We assume the typical model of signals coming from real-world sensors, which are analog in nature, that need to be utilized by digital computers. The inverse problem, digital signals going to real-world actuators, is similar in nature. One approach is to put an analog-to-digital (A/D) converter as close to the sensor signals as possible, and allow the remainder of the computations to be performed digitally. An alternate approach is to perform some of the computations using analog signal processing, requiring simplier A/D converters, and reducing the computational load of resulting digital processors. One could group this analog computation and A/D converter as a specialized A/D converter that gives more information (Fourier coeffcients, phonems, etc.) than a literal map of the incoming signal. The question of where to put this boundry line strongly depends upon the particular requirements of an application.

We define cooperative analog-digital signal processing (CADSP) as looking at the issues of using combinations of programmable analog signal processing and digital signal processing techniques for real world processing. Neither analog signal processing or digital signal processing can exist in current technologies without the other; that is, real-world signals are analog while much of the modern control and communication is digital. In the end, the question is where to partition the analog-digital boundry, as shown in Figure 1, to enhance the overall functionality of a system by utilizing analog/digital computations in mutually bene cial way. CADSP allows freedom of movement for the partition between the analog and digital computation. CADSP is a superset of mixed-signal research in that it focuses heavily on algorithms as well as circuit implementation. By adding functionality to our analog systems, we enhance the capabilities of the controlling digital system, and therefore, the entire product under consideration.

A full discussion of this partition problem can and will encompass several research papers [3][2][1][6]. The range of applications for these approaches reaches from auditory and speech processing, to beam-forming, multidimensional signal processing, and radar computations, communications processing, and image processing and recognition.

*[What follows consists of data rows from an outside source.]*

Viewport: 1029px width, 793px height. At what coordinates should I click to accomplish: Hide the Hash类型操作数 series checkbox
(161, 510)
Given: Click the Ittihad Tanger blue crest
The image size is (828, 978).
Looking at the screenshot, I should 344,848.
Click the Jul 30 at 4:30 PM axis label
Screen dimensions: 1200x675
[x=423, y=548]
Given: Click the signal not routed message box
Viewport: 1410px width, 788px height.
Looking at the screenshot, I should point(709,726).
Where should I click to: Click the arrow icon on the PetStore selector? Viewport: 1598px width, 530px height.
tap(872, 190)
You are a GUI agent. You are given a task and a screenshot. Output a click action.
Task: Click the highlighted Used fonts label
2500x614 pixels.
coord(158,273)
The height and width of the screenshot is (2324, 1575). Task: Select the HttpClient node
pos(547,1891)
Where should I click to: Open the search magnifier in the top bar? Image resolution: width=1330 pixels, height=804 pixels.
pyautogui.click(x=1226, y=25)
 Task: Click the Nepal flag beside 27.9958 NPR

One might wonder why we introduce analog signal processing, since the current framework of immediately digitizing the incoming signal, illustrated as the top half in Figure. 1, seems to be working well in current practice, primarily being driven by transistor scaling and flexibilty of programmability. First, the increasing proliferation of portable electronics has increased emphasis on low-power systems. Functionality, and therefore the amount of signal processing, is often primary constrained fixed power budget, not just simply possible performance; often a project will die if the power budget is too high. A custom analog approach can achieve an increased efficiency (= Bandwidth * Power) by 10^4 over a custom digital approach [17], which could enable many applications years ahead of schedule from a purely digital roadmap. This increase in efficiency can be used for reducing the power efficiency of a given problem, or addressing computational problems that are considered intractable by the current digital roadmap. Second, the system demands on current systems require very high resolution / high performance A/D converters; the resulting A/D converter block is often consuming a large fraction of the power budget, as well as system design time. Many systems are currently intractable because of the resulting A/D converter requirements, either in resolution, system power, or performance requirements. Scaling will not help much in this case, since we have roughly been increasing resolution at 1.5bits / 5 years at the same performance, and quickly running into additional physical limits which might further slow this progress.